I suppose that this amounts to adding noise to the gradient, and I wonder if it has a specific form.

On the biological plausibility of LSTMs

This is what an LSTM unit approximately looks like:


I say approximately because it seems to vary depending on the implementation whether the input goes through a non-linearity before getting to the gates, whether input is given to every gate, etc.

That image is from this page on Eric Yuan’s blog which has a great explanation of LSTMs, as does this page of Chris Olah’s blog.

I’m going to assume you’ve read those or something like them, and talk about the biological plausibility of LSTMs. This post began as a response to discussion in class over Thomas George’s question on this lecture page.

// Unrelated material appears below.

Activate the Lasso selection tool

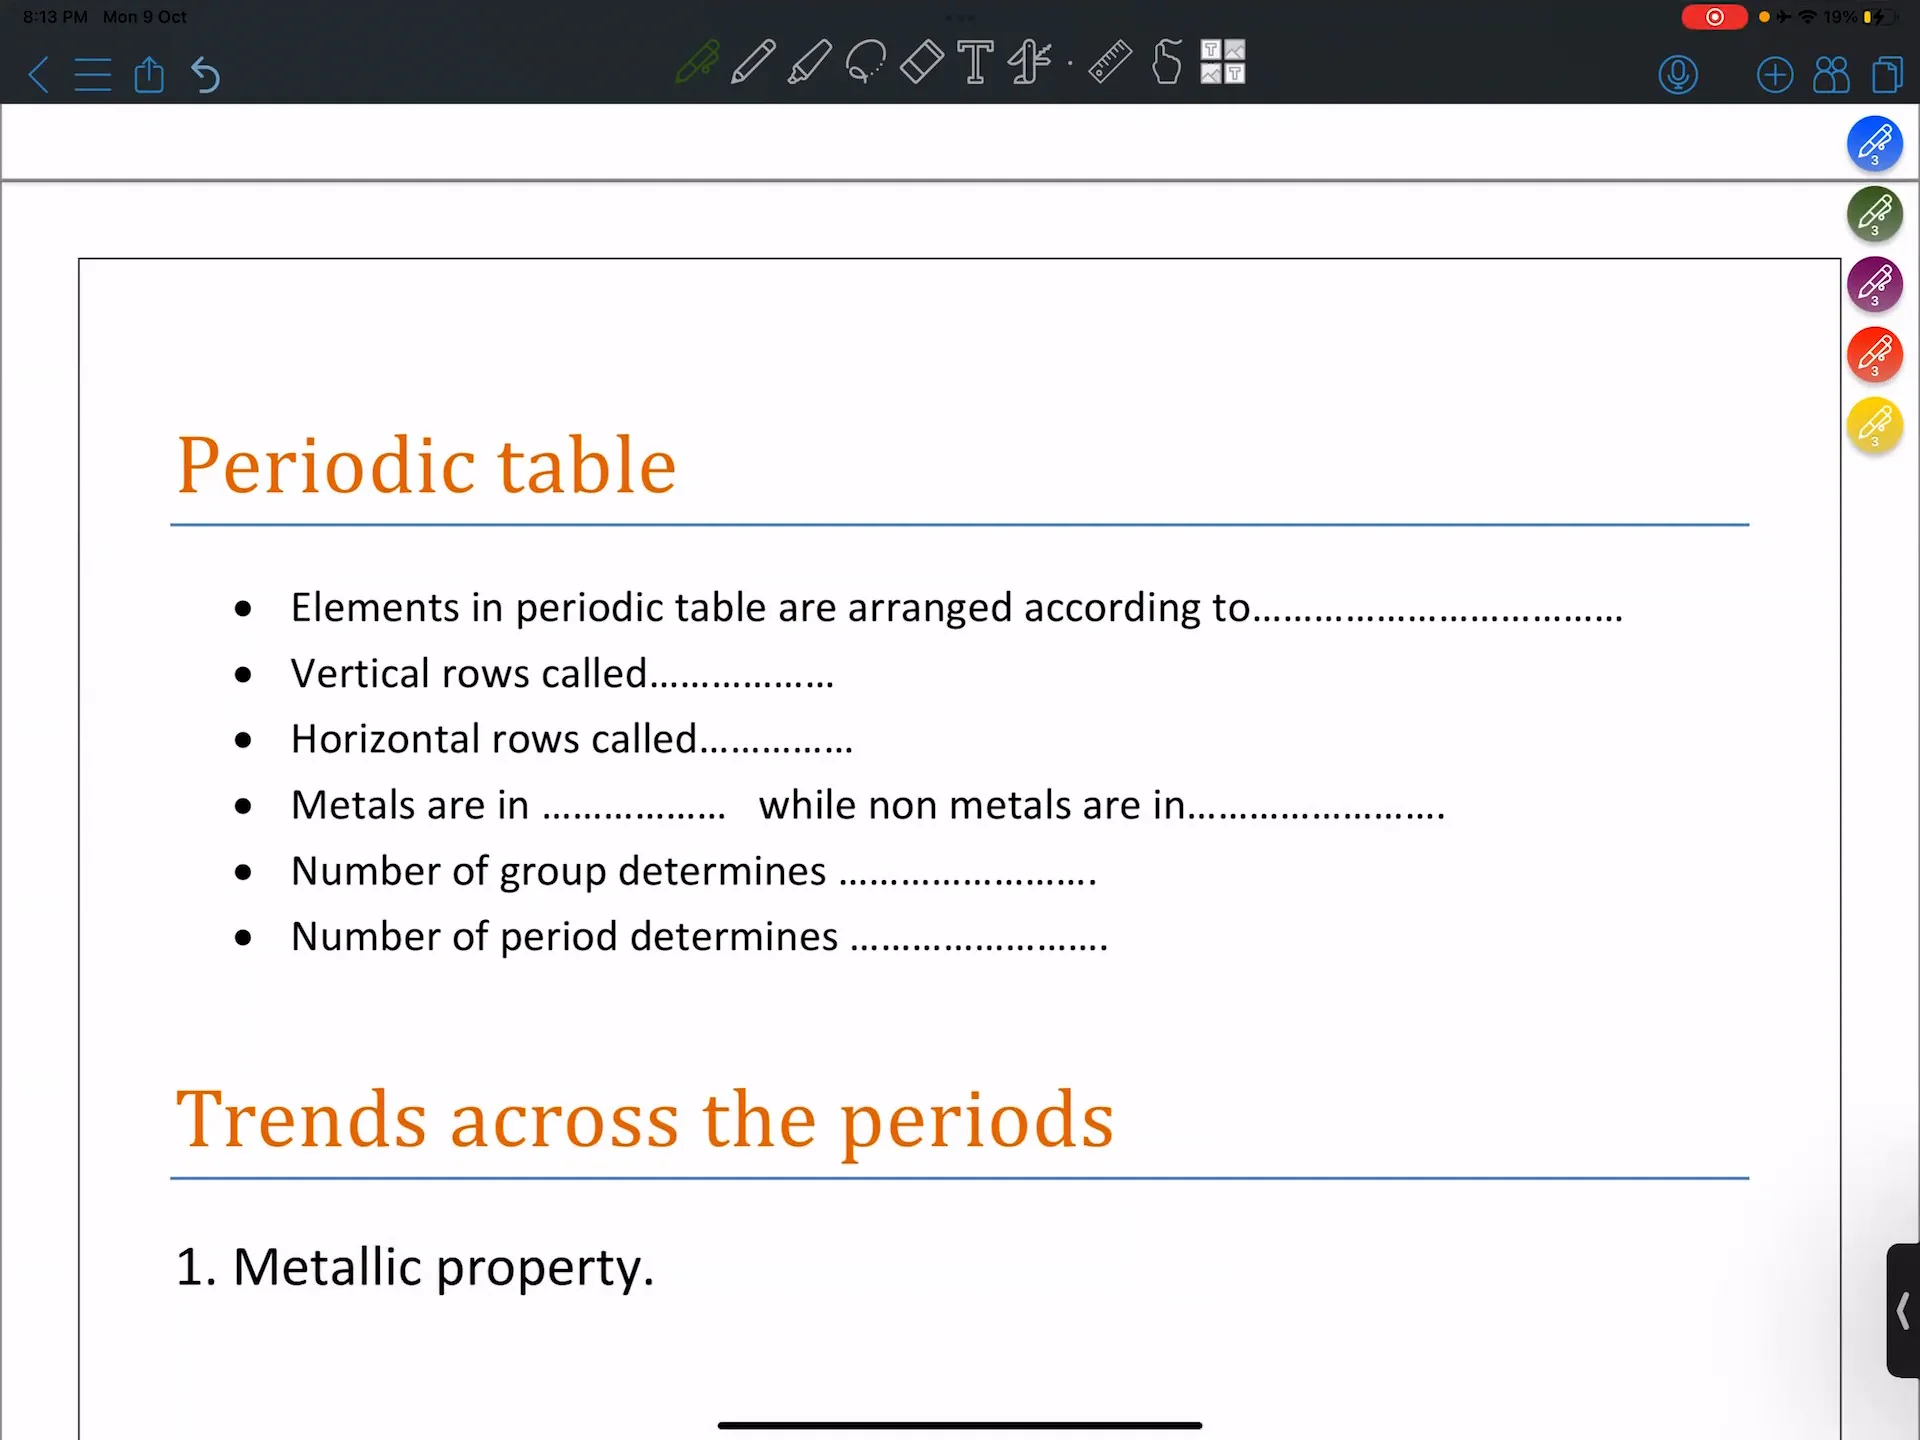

Just as a refresher, this is what a cartoon neuron looks like; generally we consider that the dendrites perform a weighted sum, the cell body performs some non-linear transformation of that sum, and the output is passed along the axon to other neurons (‘axon ending’ in this diagram generally ‘ends’ at a synapse with the dendrites of other neurons). Image from here.


Gating in general:

I think gating is like having some connections higher in the dendritic arbor (closer to the cell body), which have a proportionally very large impact on the processing done by the cell. So you unfold each gate into a sigmoid MLP with one output to the central cell, and then an LSTM is just a specific way to nest/restrict connectivity between neurons where the neurons can have different activation functions and different degrees of effect on each other.

In this view, the different LSTM variants (peepholes, coupled gates, etc.) are just different connectivity structures – in particular, peepholes allow connections between the gate-cells, and coupled gates use the same MLP for various gates.

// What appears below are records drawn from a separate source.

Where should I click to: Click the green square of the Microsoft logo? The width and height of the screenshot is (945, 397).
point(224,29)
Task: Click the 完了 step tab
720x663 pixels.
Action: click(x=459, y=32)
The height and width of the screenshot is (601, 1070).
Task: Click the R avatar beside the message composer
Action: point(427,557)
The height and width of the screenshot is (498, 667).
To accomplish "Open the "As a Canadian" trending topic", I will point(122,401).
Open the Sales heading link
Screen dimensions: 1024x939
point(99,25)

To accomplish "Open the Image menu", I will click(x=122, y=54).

To look at the three gates (“neuron types”) individially:

Input gate:

This is like the central cell having input from a neuron which has had inputs from the “real” input neurons x(t), and also from the “output” of the previous state h(t-1).

For example, this could be the case of a cell in the LGN (lateral geniculate nucleus) which receives information about light levels from sensory neurons in the retina, and also feedback information from the primary visual cortex.

Forget gate:

This is like the central cell having input from a neuron which looks at the same stuff the input gate does, and also has input from the central cell.

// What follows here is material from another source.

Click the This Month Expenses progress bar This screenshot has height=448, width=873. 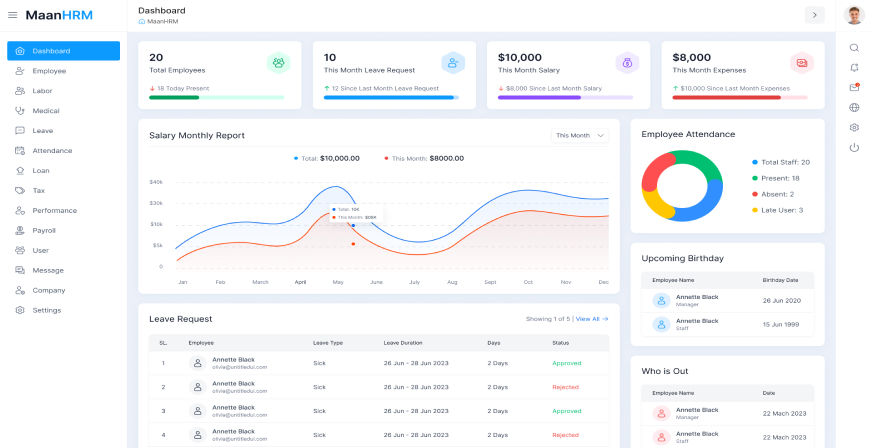click(x=740, y=98)
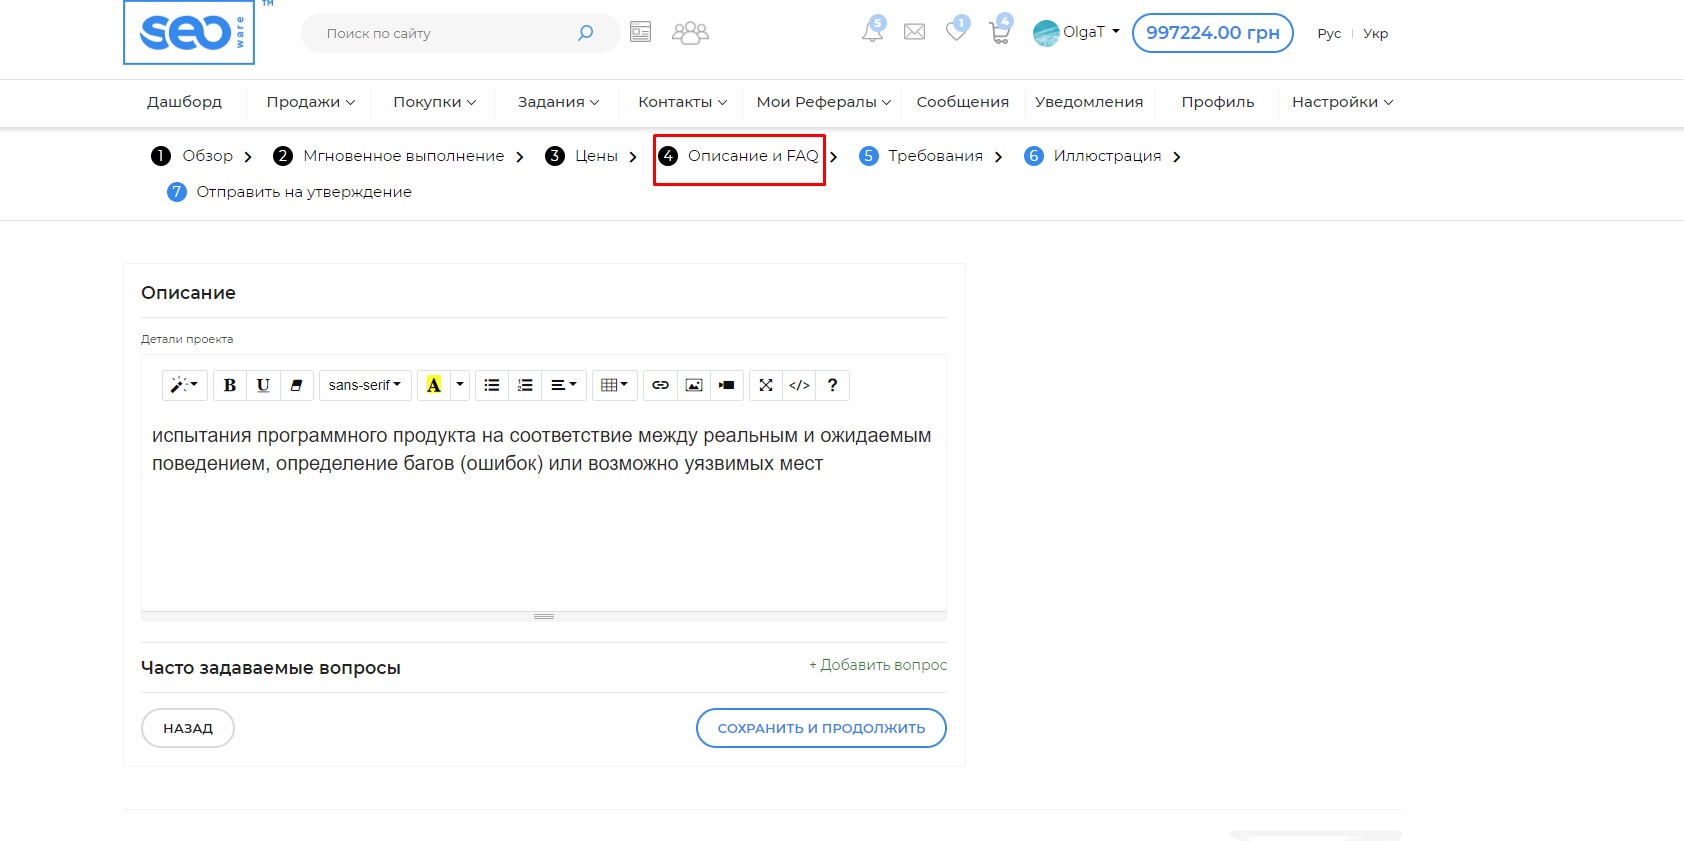The image size is (1684, 841).
Task: Click the Добавить вопрос link
Action: pyautogui.click(x=878, y=665)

In class we talked about a differential formula for how voltage changes across the membrane:

\displaystyle \frac{dV_i}{dt} = \sum_{j} w_{ij} x_{j}(t) - V_i

where Vi is like an input to one’s self where the value depends on both the input and on the previous value (if you were to discretize time). In other words, makes the cell inertial to changing its value. I see this like giving a bias to the ‘central’ cell in this unfolded LSTM.

The above formula should actually be

\displaystyle \tau\frac{dV_i}{dt} = \sum_{j} w_{ij} x_{j}(t) - V_i

where \tau is a time constant. We talked in class about this time constant not being fixed in LSTMs, and whether or not this is biologically plausible. There are cells in the hippocampus whose spiking rates appear to modulate our perception of time, and these correlations are not fixed.

To continue the previous example, we can imagine that the forget gate is a cell in the LGN connected to the input gate cell I describe above, and which also has connections to the hippocampus and to the central cell. This paper talks about hippocampal connections to the LGN.

Output gate:

This is like the central cell having input from a neuron which looks at the same stuff as the input gate does, and attaches to the central cell not in the dendritic arbor but on the axon.

This paper talks about a region of hippocampal cells in particular having this structure (well, they observe that many axons in this area derive from dendrites, which amounts to the same thing).